I set up my most recent NAS using a TerraMaster unit. It's basically a nifty case (9x5x5 inches) around a low power Intel board with a USB stick for a boot device (which I replaced with a mini 100gb USB SSD).
I don't know and don't care about TerraMaster's software (it might be awesome - I have no idea). I just rolled my own NixOS install with ZFS so that I could have a deterministic installation (I've heard good things about the TrueNAS OS as well, but I'm a control freak and like being able to rebuild the entire server with a single command and a config file, so I stick with NixOS).
The nice thing is that I essentially got a motherboard, CPU, PSU, and compact case for $350 (for the F2-422). All I had to do was upgrade the RAM (SO-DIMM) and add the drives.
I've long since reduced to only two drives for my NAS. At one point I was up to 7 drives before I realized my madness.
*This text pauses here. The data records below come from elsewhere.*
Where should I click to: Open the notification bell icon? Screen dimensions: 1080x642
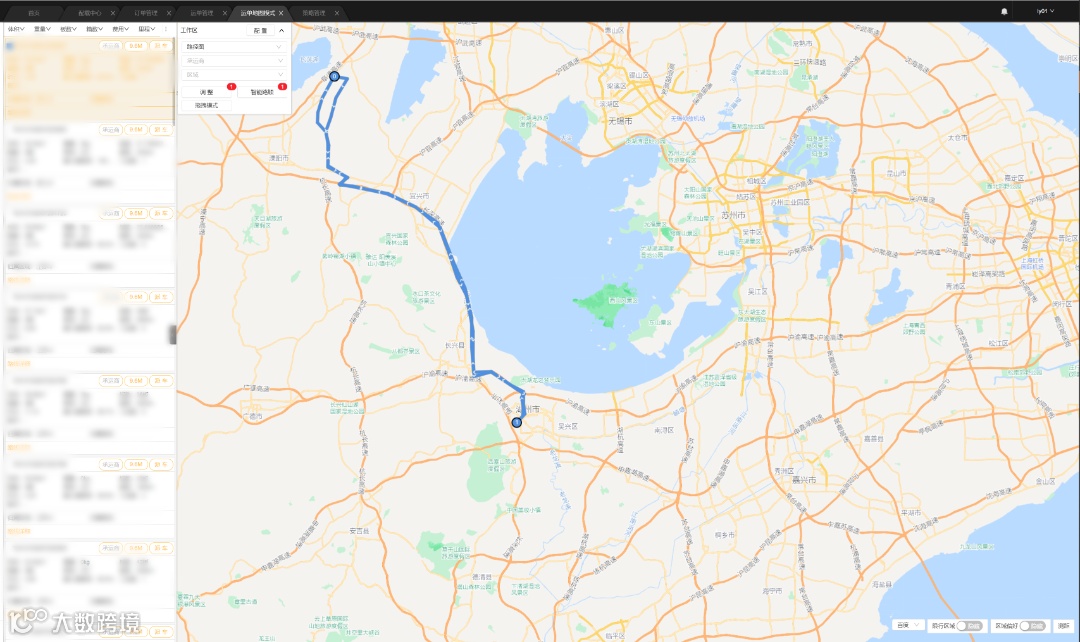pyautogui.click(x=1004, y=12)
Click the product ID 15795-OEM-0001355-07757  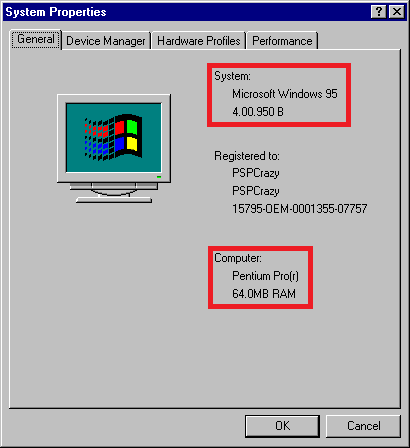(300, 209)
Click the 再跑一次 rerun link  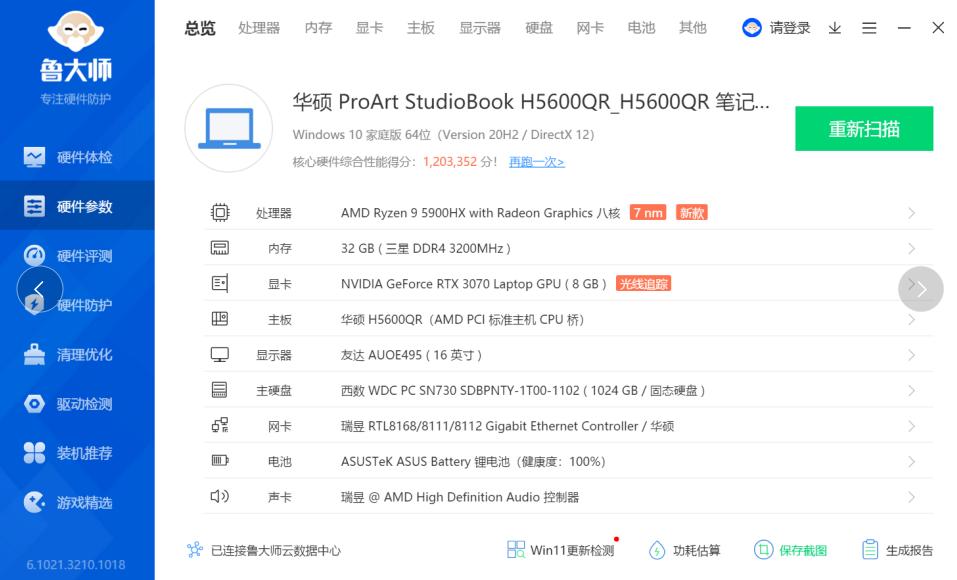[535, 160]
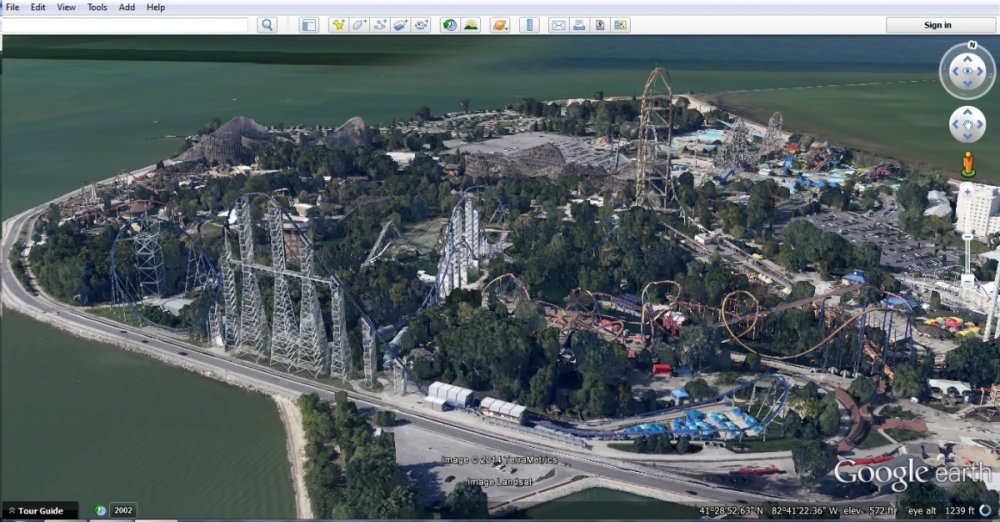This screenshot has width=1000, height=522.
Task: Toggle sunlight across the landscape icon
Action: click(x=471, y=25)
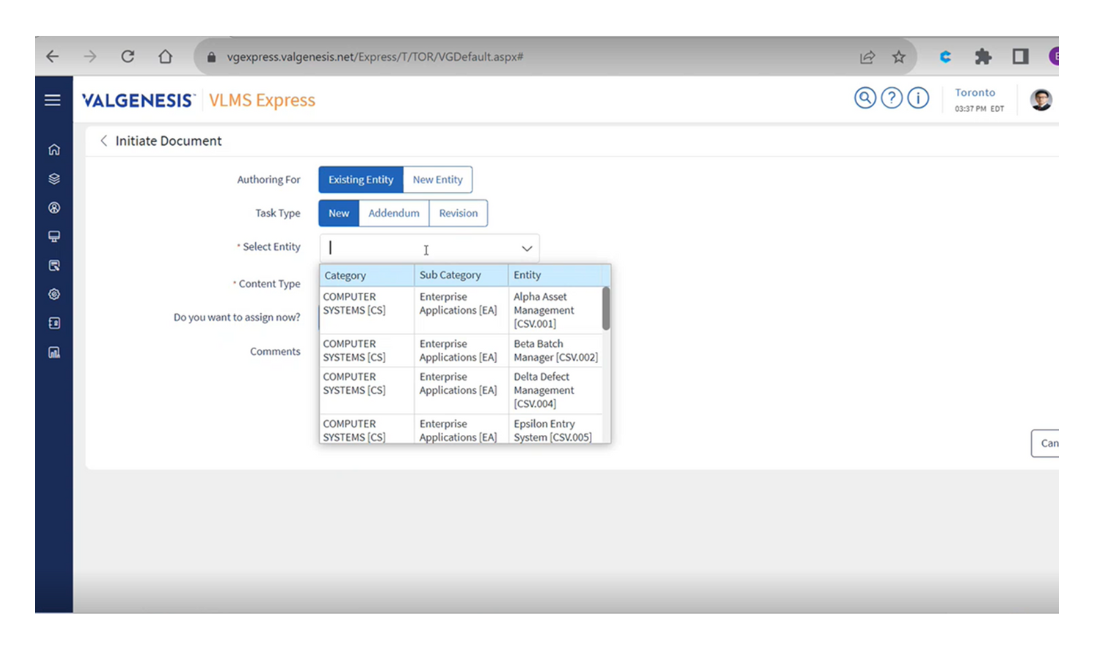Choose the Revision task type
Screen dimensions: 1094x649
(458, 213)
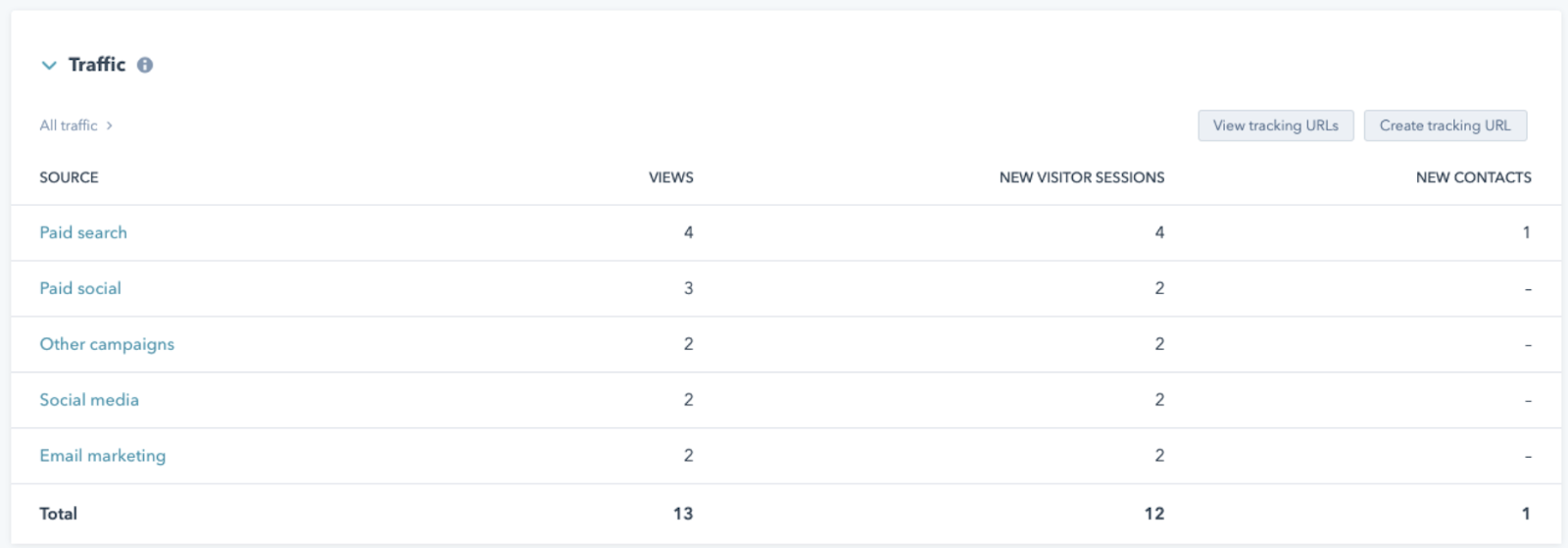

It's cheap enough to get the storage I need with two mirrored drives, is quieter and uses less energy (I can keep it in the same room), and when I finally outgrow them in 5 years or so, the old drives will be re-purposed as backup via an external USB enclosure I keep around.
I don't know, but if I could install NixOS without difficulty, it should be possible. I installed Ubuntu server on it at first and that also worked fine. No tweaking necessary at all. You just flash the standard x64 installer on a USB stick, plug it in, and install like you would on any PC (because it basically is a PC - it even has a working HDMI port).
>If you’re new to the homelab world or have no experience building PCs, I recommend that you don’t build your own NAS.
>Before building this system, I had zero experience with ZFS, so I was excited to try it out.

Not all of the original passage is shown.